This last point is a return to a classical debate. After all, this discussion of puppets is an investigation into what it means to act freely and what it means to control others – political and philosophical questions that appear in Plato’s allegory of the cave and its figures of puppetry. In fact, Latour has offered close readings of Plato’s dialogue Gorgias, in which he repeatedly refers to the characters as puppets and the dialogue itself as a kind of puppet theatre carefully controlled by Plato. Of course, part of Latour’s project in these readings is to show how the puppet-characters defy and resist Plato’s designed argument. But Latour returns to the Gorgias dialogue because it stages a debate about Might vs Right in respect to governing society. Plato’s idea is that Reason is needed to stave off Might, and by Reason, Plato means natural laws and a universal order that transcends human beings. Latour (1999: 217) finds this point rearticulated by Moderns in terms of science: ‘Only a Science that is not made by [humans] will protect a Body Politic that is in constant risk of being made by the mob.’ Latour is comparing Plato’s Reason to modern Science, both of which are capable of wielding Truth for political purposes. This version of Science (instead of science with a small ‘s’) refers to an ideal transportation of information without deformation, translation, or discussion. Comparable to the puppetry exercised by some sociologists and critical theorists, this Science does not consider the agency of its own strings. It omits political dynamics by silencing the voices of heterogeneous actors (Latour, 1999: 258).

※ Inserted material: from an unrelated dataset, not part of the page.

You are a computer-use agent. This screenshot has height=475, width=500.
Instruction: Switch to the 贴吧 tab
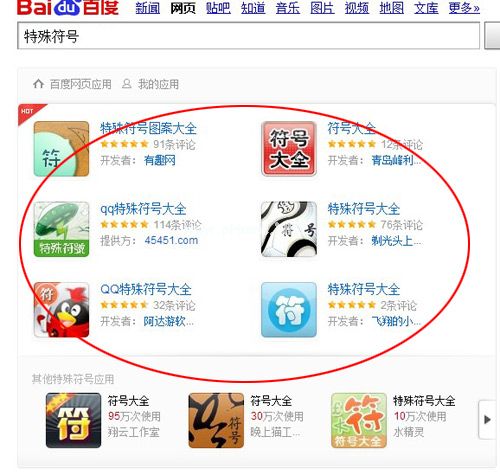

Contrary to Plato’s Reason and the Moderns’ Science, Latour argues across his work that there are significant democratic and pluralistic possibilities available through acknowledging nonhuman agency and networked action. But this shift toward an improved realism, exemplified by thinking about puppets as figures of distributive agency, on one hand opens up politics, but on the other hand limits the struggle for dominance and inclusion to a single network logic. When power comes from relationships and affiliations alone, there is no recourse for oppressed groups to natural rights or self-evident truths. And for those who mean to rule, maintaining the means of governance gets boiled down to securing and testing fickle relationships and associations.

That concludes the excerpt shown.